Rewrite all of the data below, replacing "Screen dimensions" with "Screen size" and changing nothing else.

Given data:
+ + + +

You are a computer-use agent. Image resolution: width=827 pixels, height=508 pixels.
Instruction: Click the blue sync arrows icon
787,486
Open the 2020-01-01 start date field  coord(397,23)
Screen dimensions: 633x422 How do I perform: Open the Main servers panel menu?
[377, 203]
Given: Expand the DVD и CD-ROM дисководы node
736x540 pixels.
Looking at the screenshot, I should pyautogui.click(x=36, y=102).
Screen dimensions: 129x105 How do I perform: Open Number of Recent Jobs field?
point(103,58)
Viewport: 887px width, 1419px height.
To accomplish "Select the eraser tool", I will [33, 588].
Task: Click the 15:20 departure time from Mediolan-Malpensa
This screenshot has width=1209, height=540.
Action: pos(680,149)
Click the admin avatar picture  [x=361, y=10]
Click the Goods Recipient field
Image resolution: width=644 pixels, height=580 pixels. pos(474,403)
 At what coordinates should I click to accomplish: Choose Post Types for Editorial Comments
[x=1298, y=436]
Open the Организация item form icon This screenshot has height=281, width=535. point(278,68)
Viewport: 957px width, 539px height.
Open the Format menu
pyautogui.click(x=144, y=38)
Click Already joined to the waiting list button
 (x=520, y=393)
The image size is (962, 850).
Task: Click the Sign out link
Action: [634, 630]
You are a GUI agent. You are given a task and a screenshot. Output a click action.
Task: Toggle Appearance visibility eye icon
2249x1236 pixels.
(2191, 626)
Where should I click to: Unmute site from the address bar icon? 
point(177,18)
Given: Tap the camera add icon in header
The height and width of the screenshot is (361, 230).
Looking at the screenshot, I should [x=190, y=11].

+ + + +

Written answer:
You are a computer-use agent. Image resolution: width=827 pixels, height=508 pixels.
Instruction: Click the blue sync arrows icon
787,486
Open the 2020-01-01 start date field  coord(397,23)
Screen size: 633x422 How do I perform: Open the Main servers panel menu?
[377, 203]
Given: Expand the DVD и CD-ROM дисководы node
736x540 pixels.
Looking at the screenshot, I should pyautogui.click(x=36, y=102).
Screen size: 129x105 How do I perform: Open Number of Recent Jobs field?
point(103,58)
Viewport: 887px width, 1419px height.
To accomplish "Select the eraser tool", I will [33, 588].
Task: Click the 15:20 departure time from Mediolan-Malpensa
This screenshot has width=1209, height=540.
Action: pos(680,149)
Click the admin avatar picture  [x=361, y=10]
Click the Goods Recipient field
Image resolution: width=644 pixels, height=580 pixels. pos(474,403)
 At what coordinates should I click to accomplish: Choose Post Types for Editorial Comments
[x=1298, y=436]
Open the Организация item form icon This screenshot has height=281, width=535. point(278,68)
Viewport: 957px width, 539px height.
Open the Format menu
pyautogui.click(x=144, y=38)
Click Already joined to the waiting list button
 (x=520, y=393)
The image size is (962, 850).
Task: Click the Sign out link
Action: [634, 630]
You are a GUI agent. You are given a task and a screenshot. Output a click action.
Task: Toggle Appearance visibility eye icon
2249x1236 pixels.
(2191, 626)
Where should I click to: Unmute site from the address bar icon? 
point(177,18)
Given: Tap the camera add icon in header
The height and width of the screenshot is (361, 230).
Looking at the screenshot, I should [x=190, y=11].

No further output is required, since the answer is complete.